▶ **Input for this task**:
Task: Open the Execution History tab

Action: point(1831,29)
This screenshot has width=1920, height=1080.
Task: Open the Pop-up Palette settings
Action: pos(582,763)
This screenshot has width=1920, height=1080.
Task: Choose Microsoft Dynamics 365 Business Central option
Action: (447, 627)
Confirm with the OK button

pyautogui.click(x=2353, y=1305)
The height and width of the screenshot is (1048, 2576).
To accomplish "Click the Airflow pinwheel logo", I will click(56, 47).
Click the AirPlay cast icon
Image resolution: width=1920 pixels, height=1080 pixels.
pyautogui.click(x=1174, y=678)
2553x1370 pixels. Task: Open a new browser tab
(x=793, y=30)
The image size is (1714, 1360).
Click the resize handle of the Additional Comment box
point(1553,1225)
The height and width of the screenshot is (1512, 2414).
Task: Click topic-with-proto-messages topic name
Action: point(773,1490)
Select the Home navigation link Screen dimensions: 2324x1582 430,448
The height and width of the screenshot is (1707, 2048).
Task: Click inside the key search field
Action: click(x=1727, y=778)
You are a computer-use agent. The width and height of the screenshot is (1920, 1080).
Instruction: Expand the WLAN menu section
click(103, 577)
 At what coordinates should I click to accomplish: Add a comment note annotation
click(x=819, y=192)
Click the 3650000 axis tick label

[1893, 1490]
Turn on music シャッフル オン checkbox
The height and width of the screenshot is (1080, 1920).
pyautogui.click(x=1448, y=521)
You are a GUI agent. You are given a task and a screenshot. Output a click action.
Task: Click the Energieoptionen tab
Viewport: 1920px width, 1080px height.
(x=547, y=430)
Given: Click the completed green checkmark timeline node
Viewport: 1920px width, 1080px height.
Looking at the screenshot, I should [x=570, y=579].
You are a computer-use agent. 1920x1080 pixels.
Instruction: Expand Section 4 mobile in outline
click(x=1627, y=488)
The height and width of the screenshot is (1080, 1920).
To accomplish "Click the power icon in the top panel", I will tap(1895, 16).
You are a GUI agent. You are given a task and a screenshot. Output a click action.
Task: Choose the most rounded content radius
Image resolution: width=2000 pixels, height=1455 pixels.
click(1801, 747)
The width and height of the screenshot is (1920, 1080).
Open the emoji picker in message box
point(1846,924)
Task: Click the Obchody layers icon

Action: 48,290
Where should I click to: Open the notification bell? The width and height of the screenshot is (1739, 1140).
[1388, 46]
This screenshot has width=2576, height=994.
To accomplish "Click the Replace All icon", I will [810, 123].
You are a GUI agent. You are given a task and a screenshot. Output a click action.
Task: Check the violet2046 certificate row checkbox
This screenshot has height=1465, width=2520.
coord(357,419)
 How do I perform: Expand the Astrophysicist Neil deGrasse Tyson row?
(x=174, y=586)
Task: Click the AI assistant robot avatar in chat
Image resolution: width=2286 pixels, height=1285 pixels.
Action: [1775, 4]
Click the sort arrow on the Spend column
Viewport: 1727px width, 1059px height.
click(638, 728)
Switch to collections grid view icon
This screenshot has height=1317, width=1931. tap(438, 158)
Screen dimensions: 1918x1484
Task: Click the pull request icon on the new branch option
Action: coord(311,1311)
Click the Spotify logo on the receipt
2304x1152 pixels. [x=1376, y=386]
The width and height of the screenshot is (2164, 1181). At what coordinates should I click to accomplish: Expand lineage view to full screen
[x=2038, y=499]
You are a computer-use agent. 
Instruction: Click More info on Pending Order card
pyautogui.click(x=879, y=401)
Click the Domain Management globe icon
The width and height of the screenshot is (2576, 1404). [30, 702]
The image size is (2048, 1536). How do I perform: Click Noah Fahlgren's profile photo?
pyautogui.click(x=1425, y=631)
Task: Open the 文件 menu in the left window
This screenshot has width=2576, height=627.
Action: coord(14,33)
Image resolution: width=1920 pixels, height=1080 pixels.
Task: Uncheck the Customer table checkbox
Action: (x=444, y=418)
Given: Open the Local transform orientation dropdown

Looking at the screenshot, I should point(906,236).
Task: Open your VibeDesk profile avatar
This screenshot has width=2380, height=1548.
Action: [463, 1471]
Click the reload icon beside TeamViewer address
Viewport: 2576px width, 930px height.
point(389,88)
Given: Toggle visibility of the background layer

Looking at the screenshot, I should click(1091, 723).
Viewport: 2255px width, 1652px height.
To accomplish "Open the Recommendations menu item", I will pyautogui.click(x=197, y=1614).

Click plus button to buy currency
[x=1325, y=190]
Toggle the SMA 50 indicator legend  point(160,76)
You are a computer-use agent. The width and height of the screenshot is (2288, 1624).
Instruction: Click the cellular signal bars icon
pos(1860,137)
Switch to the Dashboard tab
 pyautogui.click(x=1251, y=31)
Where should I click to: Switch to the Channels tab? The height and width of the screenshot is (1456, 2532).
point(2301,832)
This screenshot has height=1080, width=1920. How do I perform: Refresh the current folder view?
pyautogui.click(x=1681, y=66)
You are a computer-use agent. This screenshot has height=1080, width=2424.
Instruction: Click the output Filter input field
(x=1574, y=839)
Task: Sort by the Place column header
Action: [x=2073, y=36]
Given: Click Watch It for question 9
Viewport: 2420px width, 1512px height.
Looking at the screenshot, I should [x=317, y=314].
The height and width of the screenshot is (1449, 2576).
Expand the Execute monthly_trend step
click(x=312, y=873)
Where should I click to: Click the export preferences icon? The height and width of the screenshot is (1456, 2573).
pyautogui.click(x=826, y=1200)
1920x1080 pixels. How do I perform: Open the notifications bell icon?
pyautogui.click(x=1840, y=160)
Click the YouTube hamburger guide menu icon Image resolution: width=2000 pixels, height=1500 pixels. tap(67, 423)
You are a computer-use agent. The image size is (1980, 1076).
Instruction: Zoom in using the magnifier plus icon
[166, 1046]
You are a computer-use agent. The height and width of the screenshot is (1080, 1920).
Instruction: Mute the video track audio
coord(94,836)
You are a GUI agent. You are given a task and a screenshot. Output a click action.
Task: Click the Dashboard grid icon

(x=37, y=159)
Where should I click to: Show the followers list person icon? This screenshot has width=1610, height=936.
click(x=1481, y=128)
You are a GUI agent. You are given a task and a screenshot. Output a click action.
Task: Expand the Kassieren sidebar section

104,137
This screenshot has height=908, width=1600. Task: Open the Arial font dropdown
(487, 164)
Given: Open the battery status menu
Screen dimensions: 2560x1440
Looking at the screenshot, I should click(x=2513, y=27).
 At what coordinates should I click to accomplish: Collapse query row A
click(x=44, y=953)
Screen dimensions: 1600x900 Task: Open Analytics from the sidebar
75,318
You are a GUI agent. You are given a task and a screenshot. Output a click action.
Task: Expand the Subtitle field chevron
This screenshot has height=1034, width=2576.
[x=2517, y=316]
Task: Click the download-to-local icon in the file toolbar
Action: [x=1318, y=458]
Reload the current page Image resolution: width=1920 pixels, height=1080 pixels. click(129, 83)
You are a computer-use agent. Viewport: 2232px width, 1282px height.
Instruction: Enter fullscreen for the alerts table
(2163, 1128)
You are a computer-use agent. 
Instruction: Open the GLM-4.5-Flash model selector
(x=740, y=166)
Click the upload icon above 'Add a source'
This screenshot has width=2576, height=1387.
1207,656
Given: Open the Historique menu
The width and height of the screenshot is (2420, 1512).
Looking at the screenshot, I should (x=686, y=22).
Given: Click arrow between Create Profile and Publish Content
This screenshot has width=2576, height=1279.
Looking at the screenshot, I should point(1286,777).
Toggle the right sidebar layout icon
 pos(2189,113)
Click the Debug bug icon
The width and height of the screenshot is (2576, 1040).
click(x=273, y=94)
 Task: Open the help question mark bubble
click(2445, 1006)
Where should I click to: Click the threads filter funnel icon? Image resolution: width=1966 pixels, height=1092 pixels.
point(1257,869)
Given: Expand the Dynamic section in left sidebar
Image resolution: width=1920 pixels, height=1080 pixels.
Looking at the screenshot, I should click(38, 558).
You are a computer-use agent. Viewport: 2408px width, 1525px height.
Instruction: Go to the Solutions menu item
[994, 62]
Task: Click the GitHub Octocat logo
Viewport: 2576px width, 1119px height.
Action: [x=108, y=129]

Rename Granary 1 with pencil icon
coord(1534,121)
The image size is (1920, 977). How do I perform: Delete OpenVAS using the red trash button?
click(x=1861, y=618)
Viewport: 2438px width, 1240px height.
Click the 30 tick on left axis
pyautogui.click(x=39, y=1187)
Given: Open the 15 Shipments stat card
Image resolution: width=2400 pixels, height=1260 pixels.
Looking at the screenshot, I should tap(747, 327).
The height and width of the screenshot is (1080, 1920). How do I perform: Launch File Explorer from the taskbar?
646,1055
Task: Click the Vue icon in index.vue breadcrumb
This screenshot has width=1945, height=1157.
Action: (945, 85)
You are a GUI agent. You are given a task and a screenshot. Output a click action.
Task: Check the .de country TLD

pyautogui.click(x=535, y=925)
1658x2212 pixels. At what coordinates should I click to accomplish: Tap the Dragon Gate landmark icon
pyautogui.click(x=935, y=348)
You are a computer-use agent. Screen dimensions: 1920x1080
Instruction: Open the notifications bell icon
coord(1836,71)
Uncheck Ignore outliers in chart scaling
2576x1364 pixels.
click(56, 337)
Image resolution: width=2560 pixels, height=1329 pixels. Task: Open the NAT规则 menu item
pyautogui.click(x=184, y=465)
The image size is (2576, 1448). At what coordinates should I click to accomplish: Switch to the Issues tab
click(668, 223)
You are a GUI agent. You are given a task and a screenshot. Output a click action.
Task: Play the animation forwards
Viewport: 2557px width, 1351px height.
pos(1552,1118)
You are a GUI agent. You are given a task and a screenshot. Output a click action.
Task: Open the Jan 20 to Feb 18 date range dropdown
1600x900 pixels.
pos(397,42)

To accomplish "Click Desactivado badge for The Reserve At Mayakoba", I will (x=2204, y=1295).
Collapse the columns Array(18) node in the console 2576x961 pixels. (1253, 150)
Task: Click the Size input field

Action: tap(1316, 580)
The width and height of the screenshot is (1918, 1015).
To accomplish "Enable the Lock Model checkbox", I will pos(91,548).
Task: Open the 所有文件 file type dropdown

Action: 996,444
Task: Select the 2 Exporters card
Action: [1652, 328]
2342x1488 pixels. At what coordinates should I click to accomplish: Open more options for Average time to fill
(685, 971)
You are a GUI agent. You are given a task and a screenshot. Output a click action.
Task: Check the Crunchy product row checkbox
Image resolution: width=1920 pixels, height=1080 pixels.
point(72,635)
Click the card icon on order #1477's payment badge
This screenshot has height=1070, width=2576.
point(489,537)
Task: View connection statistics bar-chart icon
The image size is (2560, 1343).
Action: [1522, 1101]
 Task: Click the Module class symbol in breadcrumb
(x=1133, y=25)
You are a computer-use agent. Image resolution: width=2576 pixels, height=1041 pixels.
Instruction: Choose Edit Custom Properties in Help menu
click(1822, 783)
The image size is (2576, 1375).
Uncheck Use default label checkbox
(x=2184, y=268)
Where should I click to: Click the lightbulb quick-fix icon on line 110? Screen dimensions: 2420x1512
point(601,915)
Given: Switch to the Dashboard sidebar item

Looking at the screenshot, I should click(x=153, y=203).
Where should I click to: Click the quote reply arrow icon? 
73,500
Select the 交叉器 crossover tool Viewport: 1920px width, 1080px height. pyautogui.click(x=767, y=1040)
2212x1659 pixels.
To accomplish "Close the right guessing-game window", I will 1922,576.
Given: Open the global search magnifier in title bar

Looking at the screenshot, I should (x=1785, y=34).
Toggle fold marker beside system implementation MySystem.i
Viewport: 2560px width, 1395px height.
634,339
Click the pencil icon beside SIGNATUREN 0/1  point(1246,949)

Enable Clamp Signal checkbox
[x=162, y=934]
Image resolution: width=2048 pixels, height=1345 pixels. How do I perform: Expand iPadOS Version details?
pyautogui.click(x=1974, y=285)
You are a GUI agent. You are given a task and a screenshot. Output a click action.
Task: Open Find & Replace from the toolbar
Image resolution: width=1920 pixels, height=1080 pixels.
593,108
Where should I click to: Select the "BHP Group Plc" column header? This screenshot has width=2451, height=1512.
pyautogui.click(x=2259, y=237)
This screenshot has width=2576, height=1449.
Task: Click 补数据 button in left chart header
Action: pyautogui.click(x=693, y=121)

▶ **Work to complete**:
Give the number of lines in the data above that include the word "avatar", with no other words.

▶ **Answer area**:
2